Israelis and Palestinians may have found a face-saving formula that gives all parties a way out of 33 exhausting months of violence. Militant groups declare a truce, Israel agrees to return some land, and the Palestinian Authority promises to hold up its end by trying to prevent attacks against Israel.
With rigorous US chaperoning, restraint by all sides, and a healthy dose of luck, Sunday's steps forward might disentangle the warring parties. In a best-case scenario the fighting ends for good and a Palestinian state emerges by 2005, as the internationally backed "road map" peace plan sets out to do.
But terror attacks by renegades or Israeli military strikes could rekindle the violence in a flash.
Israel reacted coldly to Sunday's decision by Hamas and Islamic Jihad to stop attacks for three months. Yasser Arafat's Fatah group joined the truce later, declaring it would halt all military operations for six months. Negotiators have said the timeframe could be extended if Israel ends its military operations and releases prisoners.
Israeli troops and tanks began pulling out of northern Gaza after sundown Sunday, military sources said, in keeping with an agreement to hand responsibility for security in Gaza over to the Palestinians.
For its part, Israel wants more than a truce -- it wants the militants disarmed and arrested so they cannot resume violence in the future -- a demand the Palestinian Authority hasn't agreed to and the militants bitterly reject.
Still, an elegant way out of the deadlock may be found in the end, because the players have a serious stake in the cease-fire's success.
For Israelis and their prime minister, Ariel Sharon, the road map offers a way out of a nightmare which saw their public places targeted almost at will by suicide bombers and gunmen.
An end to violence would move the Palestinians toward the state they have longed for.

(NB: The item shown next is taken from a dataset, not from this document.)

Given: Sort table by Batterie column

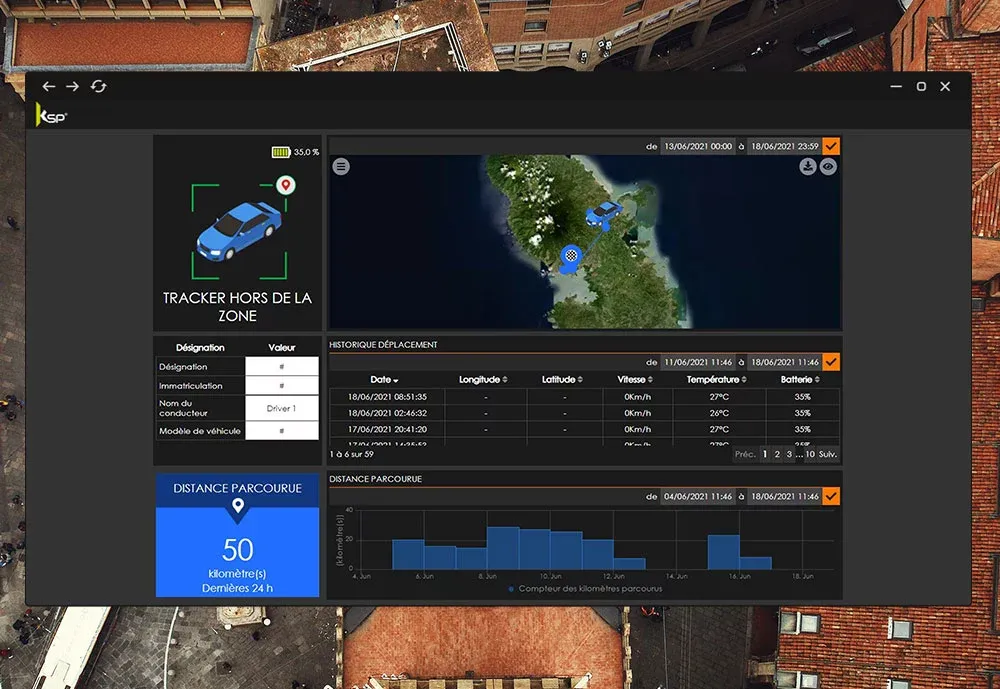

Without this it's unlikely the politically feeble Mahmoud Abbas can survive as Palestinian prime minister, which would be embarrassing for the Bush administration, at whose prodding Abbas was appointed to the new post several months ago.
US diplomatic credibility is also on the line in a broader sense after US President George W. Bush personally launched the road map at a June 4 Mideast summit. He has since dispatched his secretary of state and national security adviser to the region in a high-profile, high-stakes effort to hammer it home.
US National Security Adviser Condoleezza Rice was in town for the cease-fire announcement -- and for the conclusion of a deal on transferring parts of Gaza back to Palestinian security control. The deal could be expanded within days to the West Bank town of Bethlehem.
The high-level supervision underscored how for Bush, peace -- or at least calm -- is a key element in his vision for a changed Middle East, alongside the victories in Afghanistan and Iraq and the war on the al-Qaida terrorist organization. With Israeli-Palestinian trust at rock-bottom, his continued vigilance will likely be required.
Just over 1,000 days of conflict have taken a terrible toll. More than 2,400 Palestinians and 800 Israelis have died. The Palestinians' nascent economy and government infrastructure, born of the 1990s autonomy accords, lie in ruins.
And in Israel more than a tenth of the workforce is jobless, poverty is spreading to the middle class and a once-promising tourism industry has been devastated.